I am learning about gstreamer and I have a simple program where I want to end a stream gracefully after pressing CTRL+C in Linux. For this, I've read the source code for gst-launch and saw that g_unix_signal_add() is used for adding the signals. In my code I've added the line:
signal_watch_intr_id = g_unix_signal_add (SIGINT,
(GSourceFunc) intr_handler, data.pipeline);
where data is a structure containing the pipeline.
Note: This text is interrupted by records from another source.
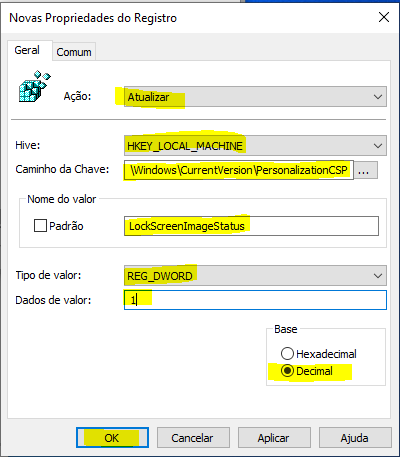Image resolution: width=400 pixels, height=457 pixels.
Task: Switch to the Comum tab
Action: (x=74, y=52)
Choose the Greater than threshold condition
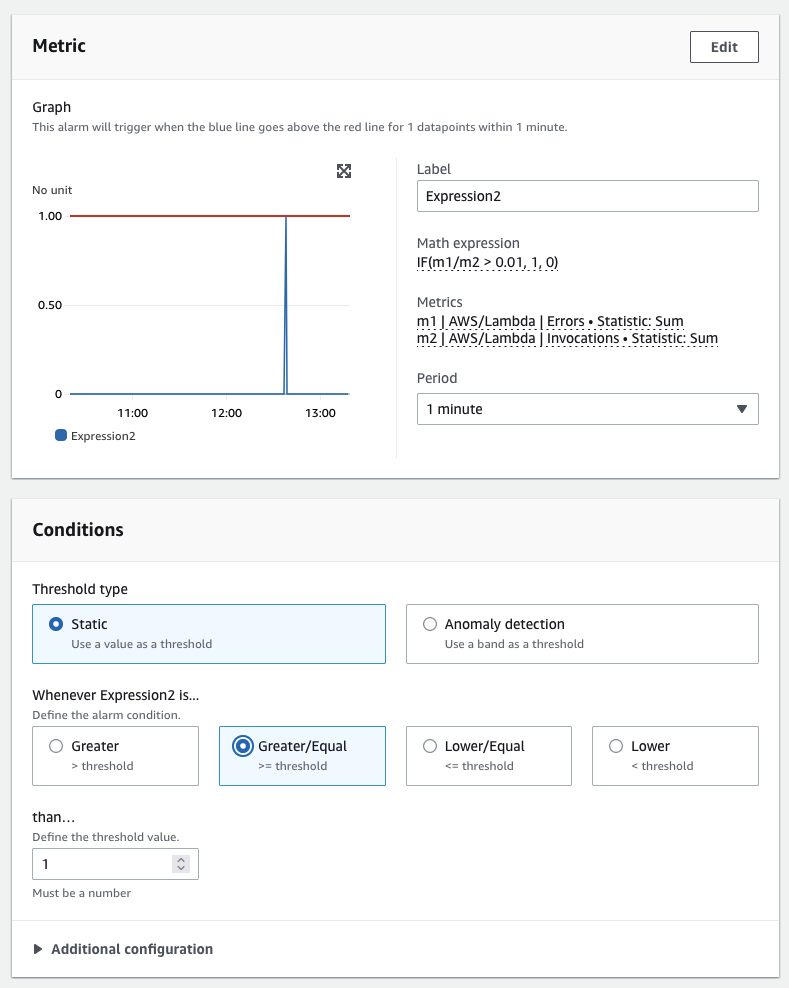This screenshot has height=988, width=789. [115, 756]
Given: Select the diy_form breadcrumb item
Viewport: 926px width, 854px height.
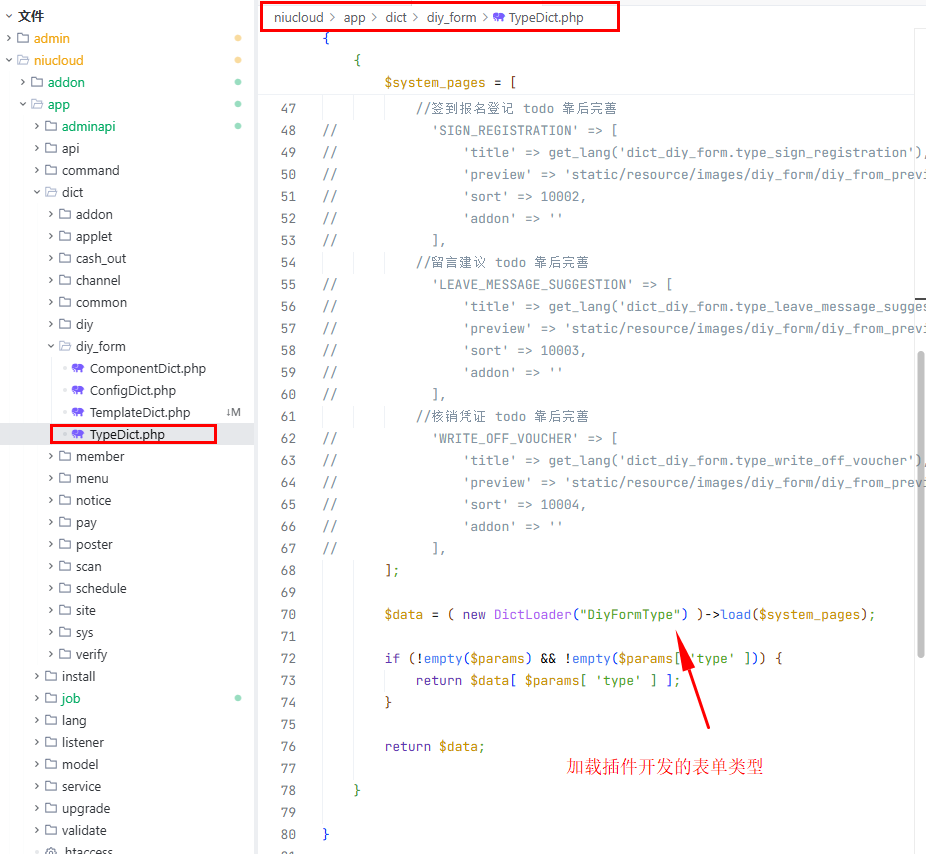Looking at the screenshot, I should click(451, 17).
My handling function is:
static gboolean
intr_handler (gpointer user_data)
{
printf("handling interrupt.\n");
GstElement *pipeline = (GstElement *) user_data;
/* post an application specific message */
gst_element_post_message (GST_ELEMENT (pipeline),
gst_message_new_application (GST_OBJECT (pipeline),
gst_structure_new ("GstLaunchInterrupt",
"message", G_TYPE_STRING, "Pipeline interrupted", NULL)));
/* remove signal handler */
signal_watch_intr_id = 0;
return G_SOURCE_REMOVE;
}
I expect it to print "handling interrupt." to the console, make the pipeline send a GST_MESSAGE_APPLICATION type message which then will be handled to stop the pipeline. However, the application simply does nothing after a SIGINT now. Because it does NOTHING, I know it changes the default handle, but I don't understand why it does not call the handling function. Can someone help me do this handling?
As Philip's comments suggested, the problem was that I wasn't running a main loop and using gst_bus_timed_pop() to get the messages from the bus. By using a GMainLoop and adding a bus watcher(using gst_bus_add_watch) with a bus callback function, I managed to catch the interrupt as I wanted to.